━━━━━ Exercise data ━━━━━
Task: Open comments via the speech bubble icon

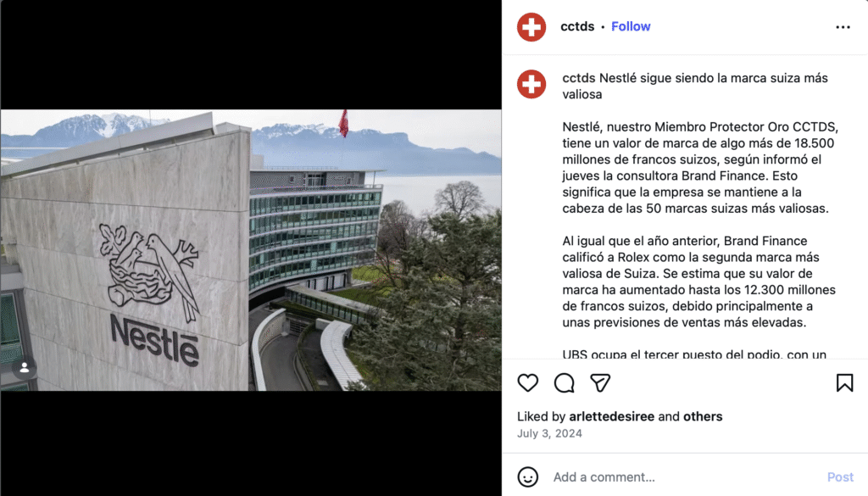Action: 564,382

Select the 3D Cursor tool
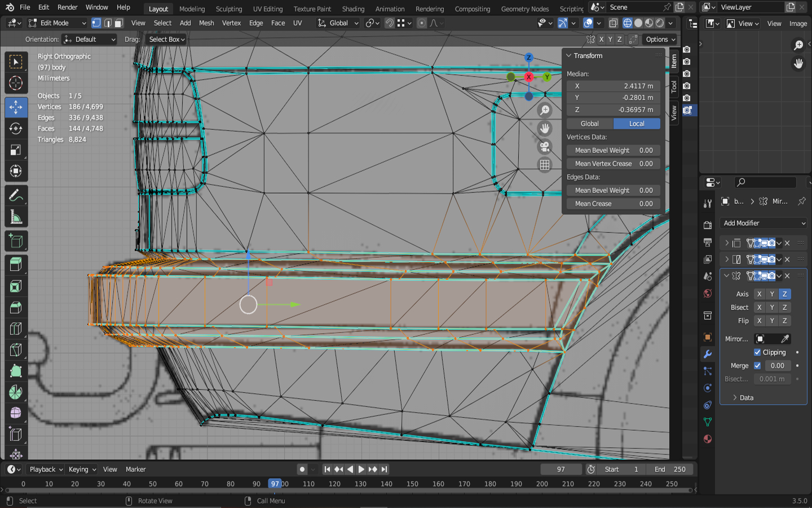click(16, 84)
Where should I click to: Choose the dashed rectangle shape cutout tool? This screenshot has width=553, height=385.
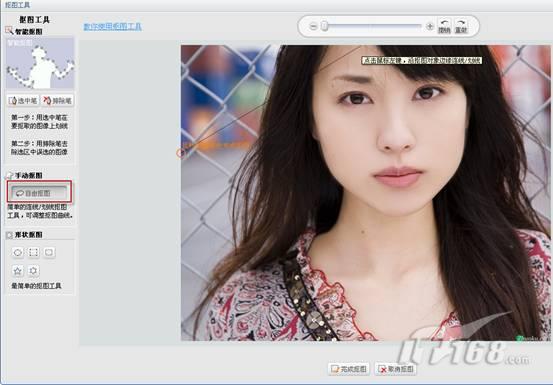34,252
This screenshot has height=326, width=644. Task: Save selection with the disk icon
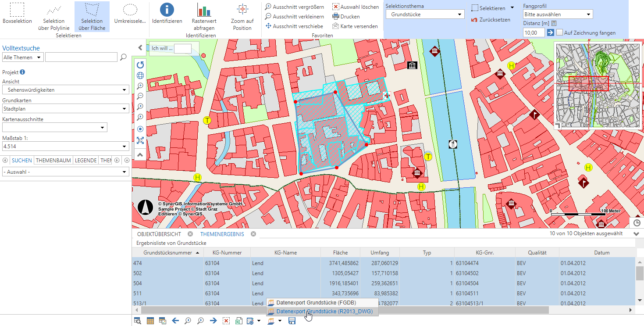[291, 321]
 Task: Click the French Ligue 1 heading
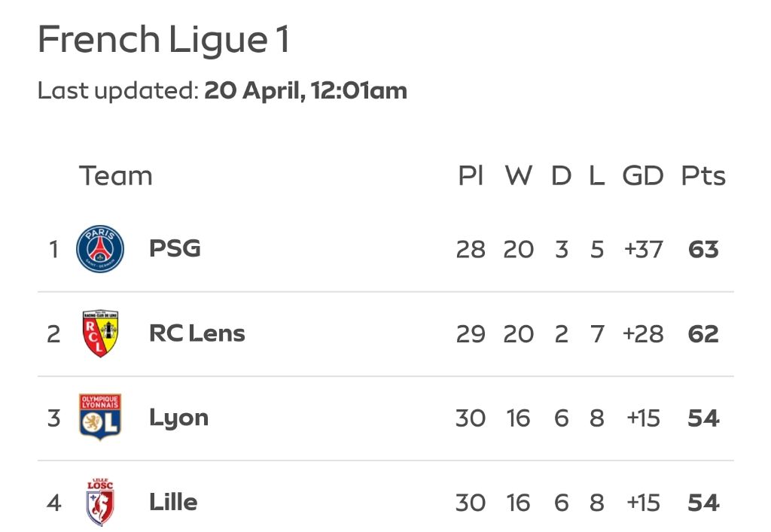pyautogui.click(x=163, y=39)
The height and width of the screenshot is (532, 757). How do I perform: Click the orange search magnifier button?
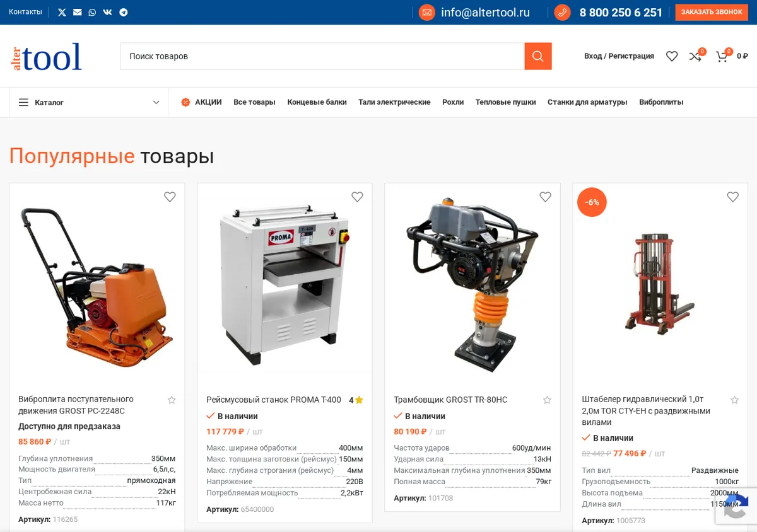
━━━━━
## Exercise instructions
An acceptable answer holds exactly the lines from the one with "Select the 3D Cursor tool" through the end of the entries above, both ends kept, and no pictures at all.

## Task result
Select the 3D Cursor tool
click(16, 84)
Where should I click to: Choose the dashed rectangle shape cutout tool? This screenshot has width=553, height=385.
34,252
This screenshot has height=326, width=644. Task: Save selection with the disk icon
[291, 321]
 Task: Click the French Ligue 1 heading
pyautogui.click(x=163, y=39)
The height and width of the screenshot is (532, 757). How do I perform: Click the orange search magnifier button?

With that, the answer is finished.